Lead is a toxicant that builds up over time in the body and is especially harmful to children. Every level of lead in the body comes with harmful effects. Lead poisoning can cause high blood pressure, developmental delays, kidney damage and in pregnant women, miscarriage and premature birth. Lead poisoning accounted for 1.06 million deaths in 2017. These risks are especially high in developing countries since they do not always have the same safeguards as developed ones.
The Risk for Children in Developing Countries
Lead poisoning affects one in three children worldwide. This amounts to 800 million children, with most of those affected living in South Asia. India is one of the worst-affected countries, with 275 million children suffering from lead poisoning. These high levels can cause developmental delays, kidney damage and cardiovascular conditions. The effect on the brain is most destructive for children under 5 because lead damages the brain before it’s fully developed. This causes lifelong neurological, cognitive and physical impairment. These impairments can lead to reduced IQ, reduced attention span, increased antisocial behavior and an increase in crime and violence. Lead poisoning is estimated to cost developing countries almost $1 trillion over these children’s lifetimes.
Rates of lead poisoning are higher in developing countries because environmental safeguards are often not in place or are not enforced. In these countries, lead can be found in dust and fumes from fires, car batteries, old paint, water pipes, pots and pans, cosmetics and even some medicines.

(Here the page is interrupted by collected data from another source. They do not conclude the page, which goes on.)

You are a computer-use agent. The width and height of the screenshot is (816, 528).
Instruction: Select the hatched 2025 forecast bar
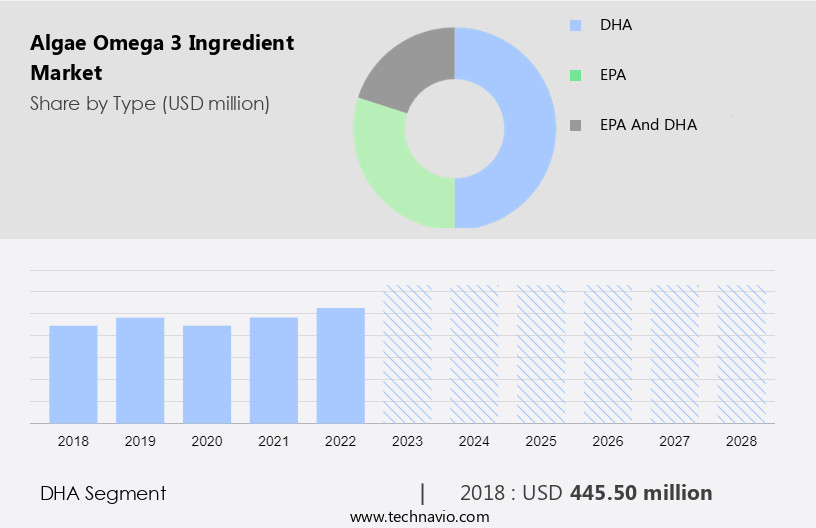pyautogui.click(x=541, y=354)
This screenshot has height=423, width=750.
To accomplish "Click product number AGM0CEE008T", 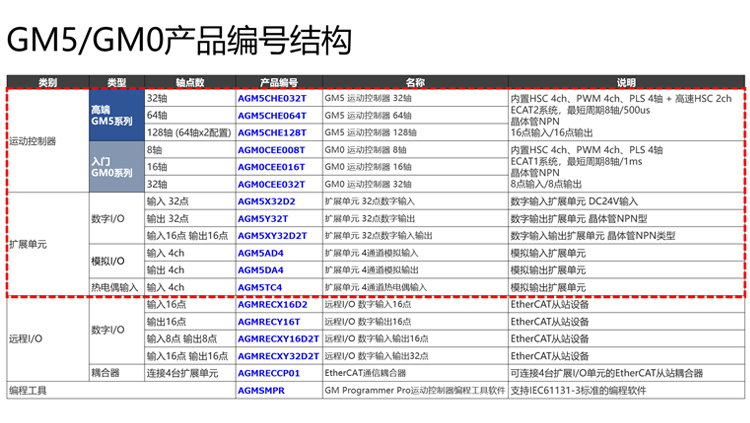I will [x=271, y=150].
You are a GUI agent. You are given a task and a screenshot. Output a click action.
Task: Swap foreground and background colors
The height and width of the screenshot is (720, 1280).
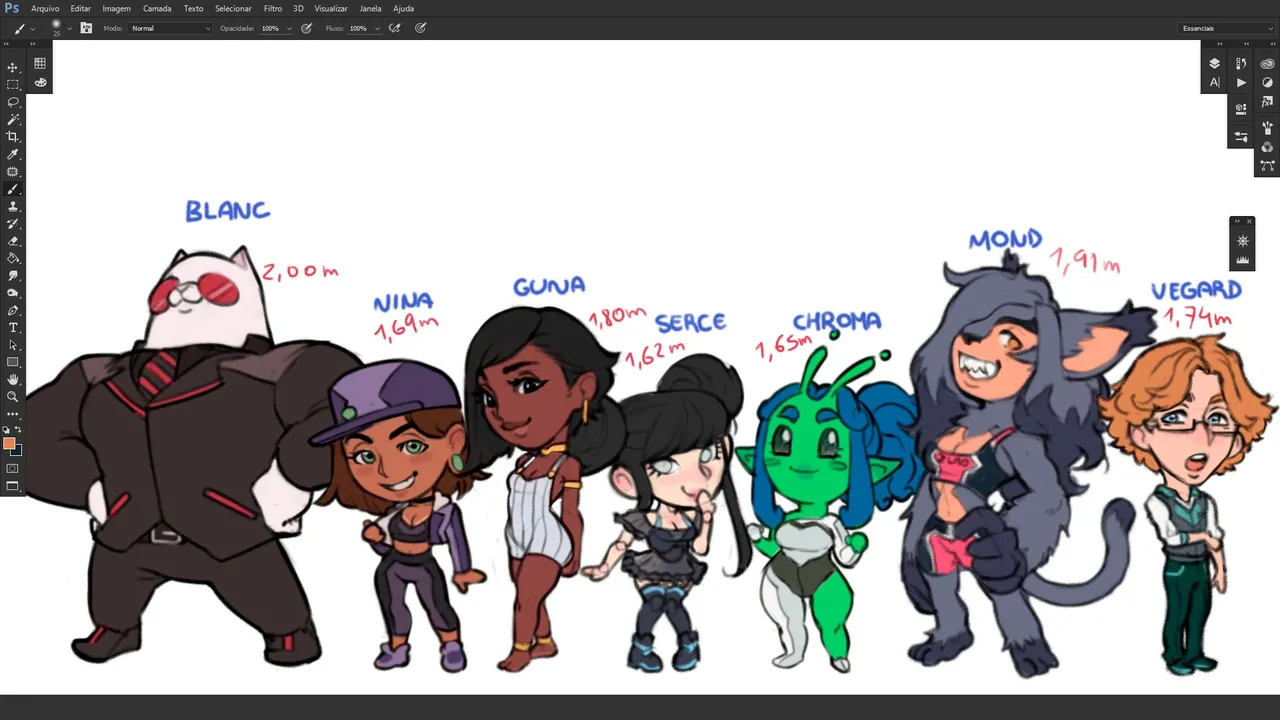click(x=18, y=430)
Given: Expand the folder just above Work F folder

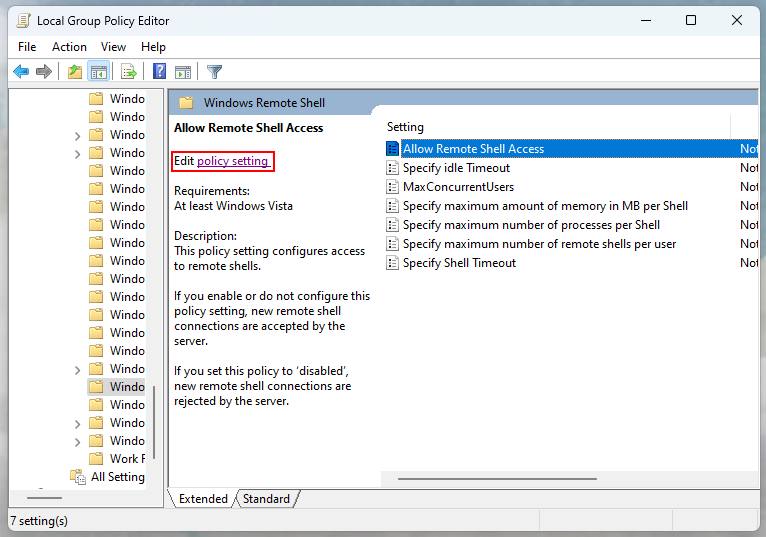Looking at the screenshot, I should (x=78, y=441).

In recent years, a majority of lead poisoning has come from car batteries due to an increased number of cars in developing countries. This has led to a rise in lead acid battery recycling, often in illegal and unregulated ways. These batteries account for 85% of the world’s lead and when recycled illegally, the lead is spilled into the ground or into the air through open-air furnaces.

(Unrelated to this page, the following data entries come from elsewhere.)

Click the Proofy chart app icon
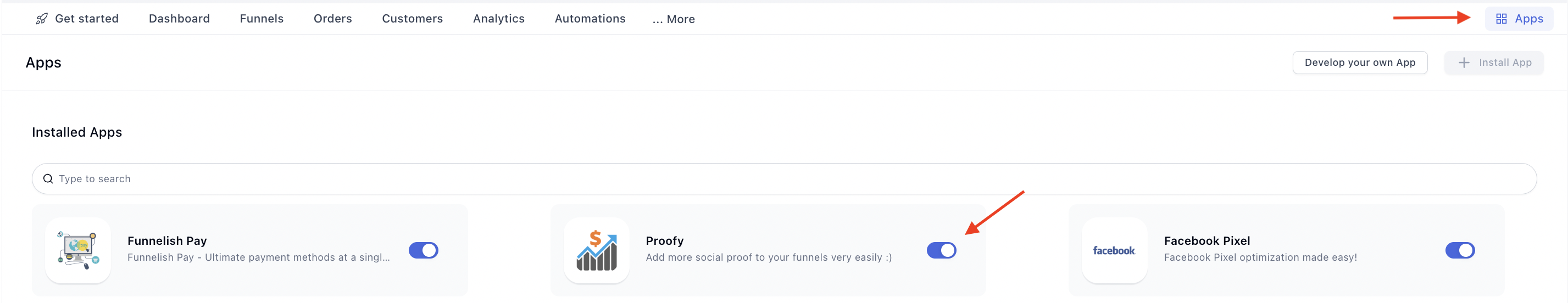This screenshot has height=303, width=1568. pyautogui.click(x=596, y=250)
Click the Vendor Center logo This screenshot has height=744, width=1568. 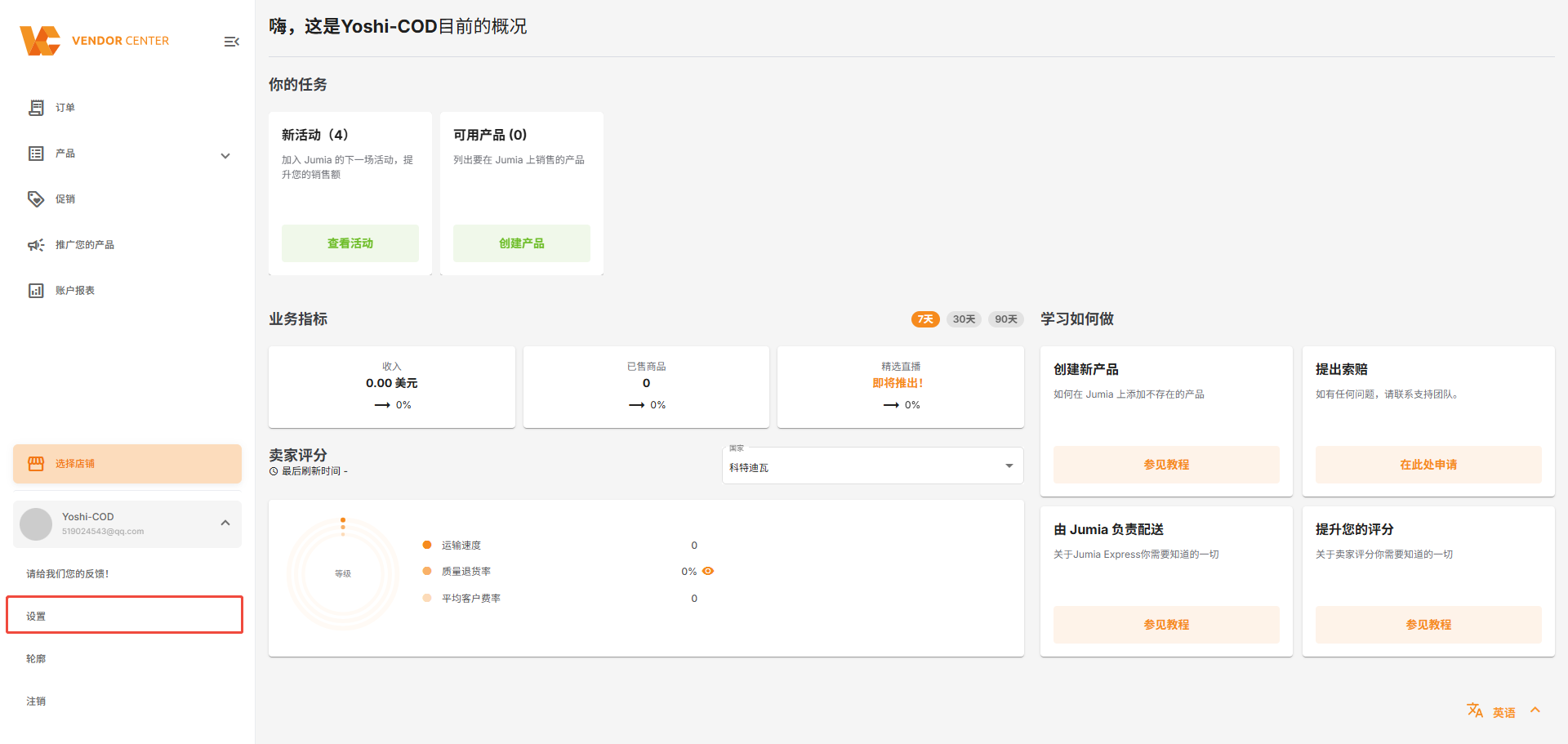(x=41, y=41)
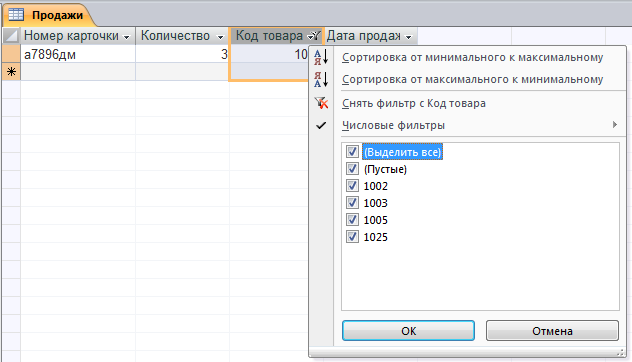The image size is (632, 362).
Task: Click the ascending sort A-Я icon
Action: (x=321, y=57)
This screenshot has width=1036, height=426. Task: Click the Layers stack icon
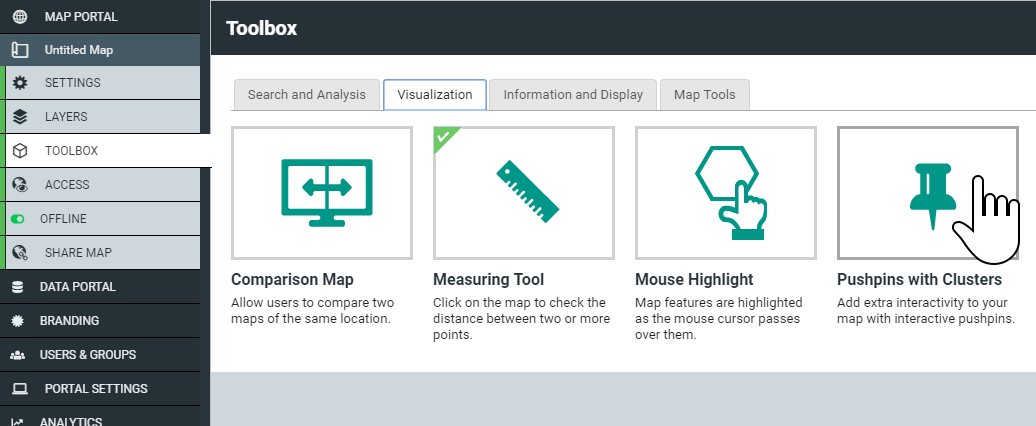pos(20,117)
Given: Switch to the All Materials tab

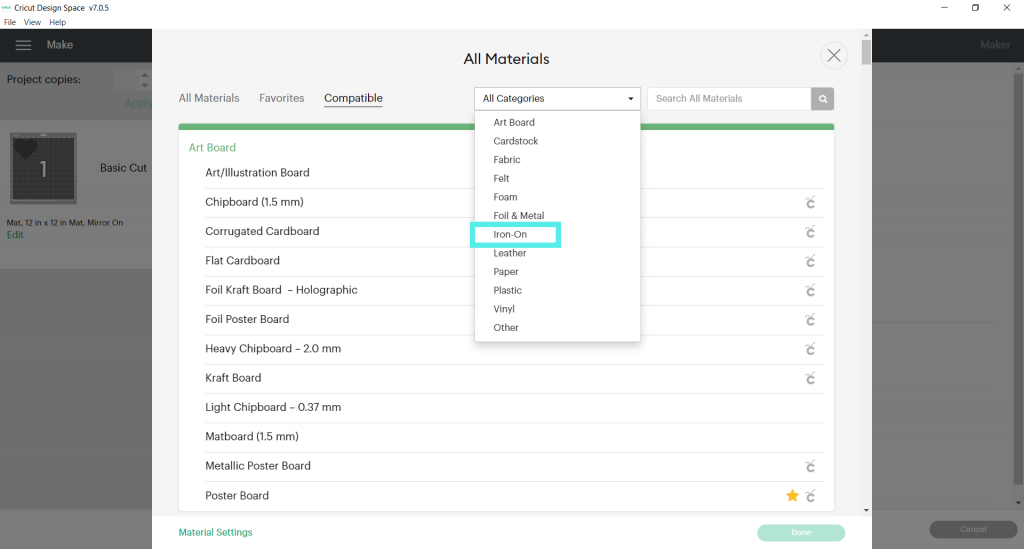Looking at the screenshot, I should pyautogui.click(x=209, y=98).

The good news is that lead poisoning is preventable, shown by the fact that rates of lead poisoning are significantly lower in developed countries. Increasing awareness and educating developing countries on safe recycling practices can help reduce lead poisoning. Reducing lead pollution can lead to increased productivity, higher IQs and less violence in developing nations around the world.
Solutions to Lead Poisoning
The WHO has identified lead as one of 10 chemicals that are of major public health concern. As a result, it has formed the Global Alliance to Eliminate Lead Paint. The goal of the Alliance is to phase out the sale and manufacture of lead paint globally by the end of 2020. WHO has also partnered with the Global Environment Facility to support 40 countries in enacting controls on lead paint. UNICEF and Pure Earth have partnered together to complete a report that covers the effect of lead poisoning on children. The goal of the report is to spread awareness and give an outline to leaders in developing countries to address the dangers of lead pollution. This outline includes:
Increasing the amount of blood lead level testing
Preventing children’s exposure to ceramics, paint, and toys that contain lead
Strengthening health systems to better handle lead poisoning and to provide behavioral therapy
Developing and enforcing health and safety standards for manufacturing and recycling lead batteries
Some countries have already taken small steps to reduce the level of lead pollution:
Senegal switched a polluted lead battery recycling area to hydroponic gardening
Vietnam moved a lead battery recycling operation from inside to outside the village of Dong Mai
Indonesia removed lead-laden soil from soccer fields
Peru has enacted new soil pollution laws
Hopefully, with the continued successful implementation of these programs, lead poisoning will no longer be a global threat to children’s health.